Repeat the records verbatim and leave the pictures out of your copy.

### Dataset ###

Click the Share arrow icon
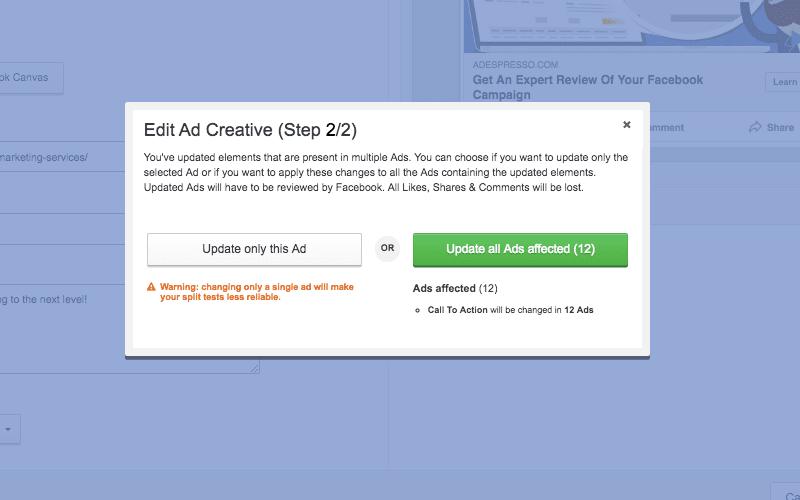800x500 pixels. click(x=755, y=127)
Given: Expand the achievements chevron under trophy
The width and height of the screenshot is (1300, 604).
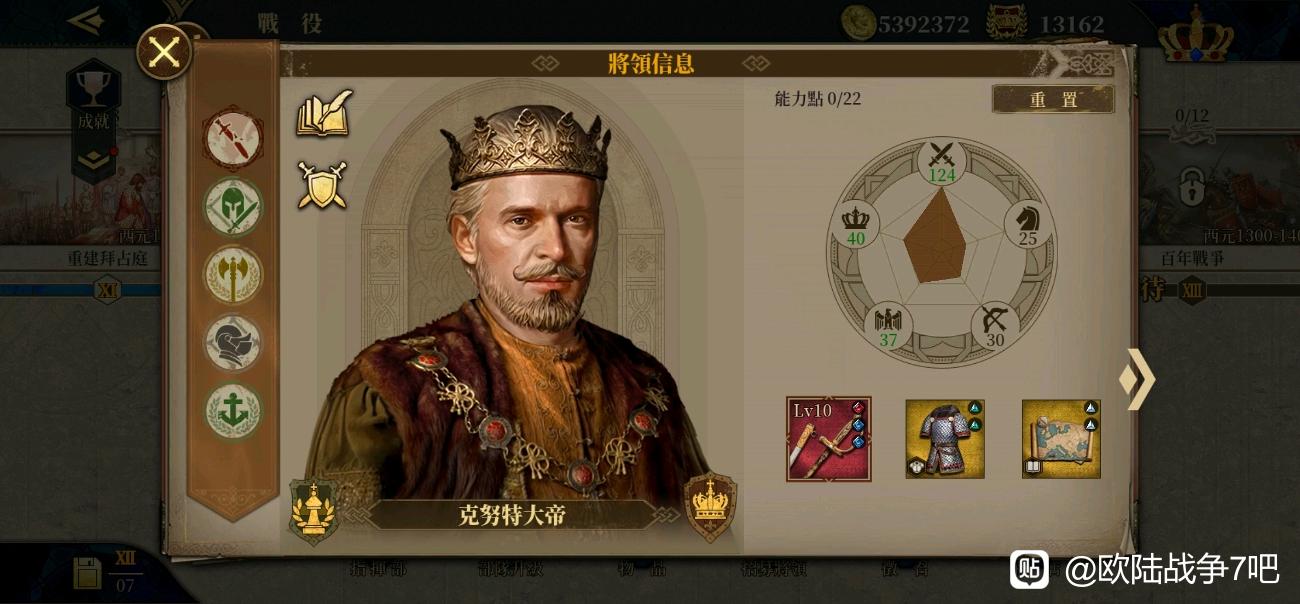Looking at the screenshot, I should [93, 160].
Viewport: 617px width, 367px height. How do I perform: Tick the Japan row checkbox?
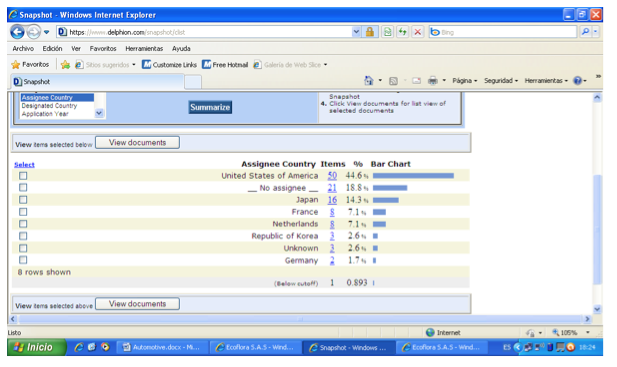pos(23,200)
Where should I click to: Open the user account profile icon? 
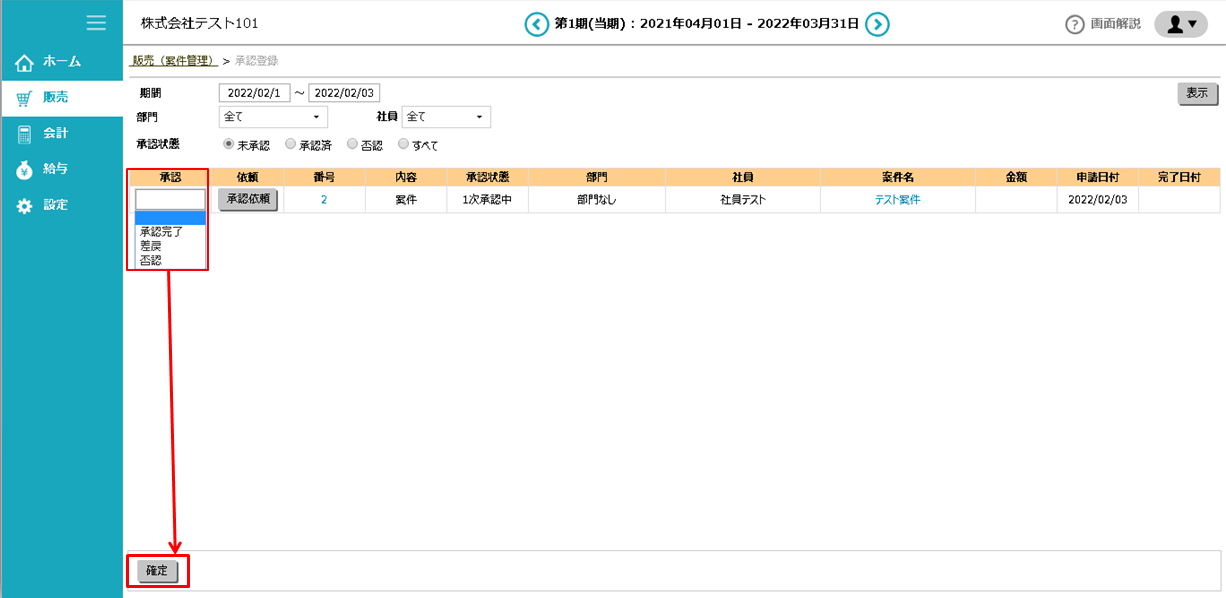coord(1180,24)
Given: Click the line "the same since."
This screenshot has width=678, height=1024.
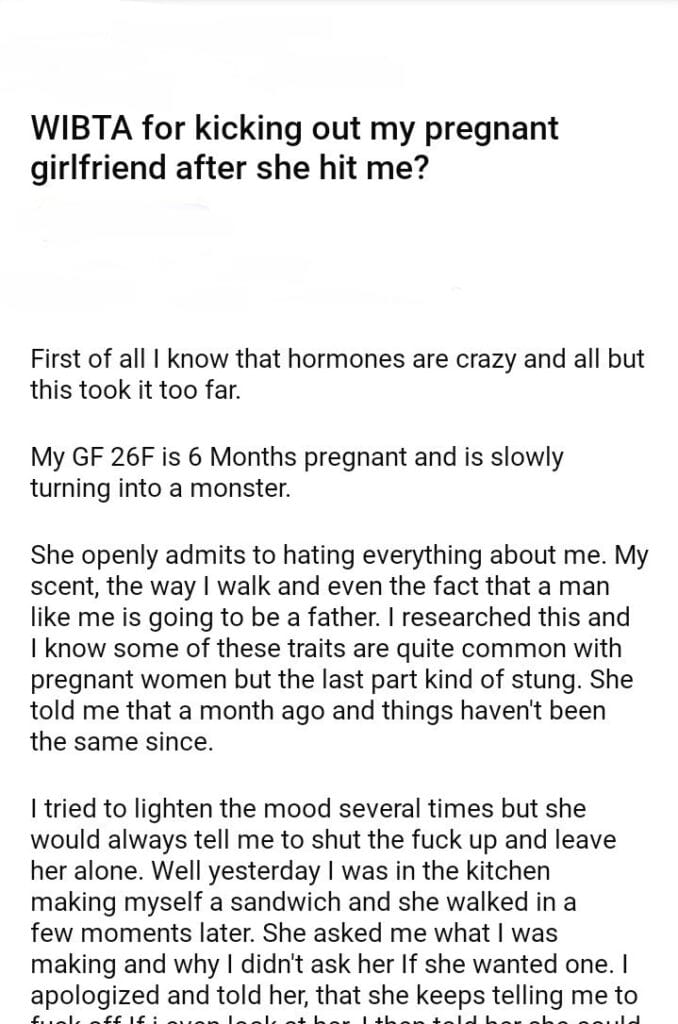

###

Response —
Click the Share arrow icon
800x500 pixels. click(x=755, y=127)
Given: Expand the achievements chevron under trophy
The width and height of the screenshot is (1300, 604).
Looking at the screenshot, I should [93, 160].
Viewport: 617px width, 367px height. How do I perform: Tick the Japan row checkbox?
pos(23,200)
Where should I click to: Open the user account profile icon? 
coord(1180,24)
Given: Click the line "the same since."
This screenshot has width=678, height=1024.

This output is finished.